ケストース機能性④ アレルギー性鼻炎改善

  • 生理機能
研究・テーマ
製品種類 ケストース
用 途 -
特 徴 アレルギー性鼻炎
製 品 -

ケストースについて

ケストースは、スクロースに1分子のフルクトースが結合した三糖のオリゴ糖で、タマネギやライ麦など、我々が日常的に摂取する野菜や果物にも少量ながら含まれている、安全性の高い糖質です。ケストースは、砂糖によく似たまろやかな味質(甘味度:30)で、水への溶解性が高く、耐熱性にも優れることから食品加工時の利便性が高い食品素材です。また、ケストースは難消化性を示し、経口摂取後は消化されることなく消化管下部へと輸送され腸内細菌により選択的に利用されるため、プレバイオティクスとなり得る条件を備えています。

ケストースは身近な食材にも含まれています。

▼ケストース構造式

▼ 安全性について

1)三浦 洋 著,「食品新素材有効利用技術シリーズNo.13」社団法人化し総合技術センター(2003)

2) Oku T.et ai., Bioavailability and Laxative Threshould of 1-kestose in Human Adult.

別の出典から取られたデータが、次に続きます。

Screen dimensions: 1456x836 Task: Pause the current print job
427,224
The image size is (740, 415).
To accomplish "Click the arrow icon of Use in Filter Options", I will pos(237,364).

Dynamic Biochemistry, Process Biotechnology and Molecular Biology.3,90-95(2009)

アレルギー性鼻炎について

アレルギー性鼻炎は、ハウスダストやスギ花粉などの抗原に対する過剰な免疫反応によって生じる疾患です。

くしゃみ、鼻水、鼻づまりといった鼻の炎症が主な症状です。日本人のアレルギー性鼻炎(花粉症を含む)の有症率は47.2%であることも報告されており3)、アレルギー疾患の中で最も高いことが報告されています。

このことからアレルギー性鼻炎を予防および改善する方法の検討は、重要な課題であると言えます。

 

3) 厚生労働科学研究赤澤班 2010報告書

アレルギー性鼻炎改善 データ (乳幼児、小児)

 

【試験方法】
中等症以上の通年性アレルギー性鼻炎に罹患した学童58名に対して3カ月間の試験を実施した。

3歳未満の試験ボランティアは1日当たり1g、3歳以上の試験ボランティアは2gのケストースを摂取した。

試験期間中も従来通りのアレルギー性鼻炎に対する治療(薬物投与など)を行い、症状に応じて対処した。

 

【評価項目】
(1)アレルギー性鼻炎における各症状(くしゃみ、鼻水、鼻閉)の程度(Symptom score)
(2)日常生活への支障度
(3)メディケーションスコア
(4)使用感アンケート
  ①アレルギー症状の変化について
  ②ケストースの継続使用について

 

※メディケーションスコアとは、投与した治療薬の副作用の強度を点数化したもので、スコアが高いほど強い治療薬が処方されていることを示す。

 

図1 評価項目(1)~(3)

図2 評価項目(4)使用感アンケート

【結果】
試験開始と比較して、試験開始4週ですべての症状の緩和が確認され、試験期間を通して症状が緩和した。また、アレルギー性鼻炎による日常生活の支障度やメディケーションスコアも低下した。
また、参加者の使用感アンケートでは、約70%の試験ボランティアがアレルギー症状の改善を実感し、約90%の試験ボランティアがケストースの継続を希望した。4)

 

4) 門田 吉弘,栃尾 巧,古賀 泰裕,柴田 瑠美子,内薗 明裕,1-ケストースの通年性アレルギー性鼻炎改善効果. アレルギーの臨床 2017年2月号

特許第4162147 号 「アレルギー抑制剤」

※本記事は特定の製品の効果効能をうたうものではありません。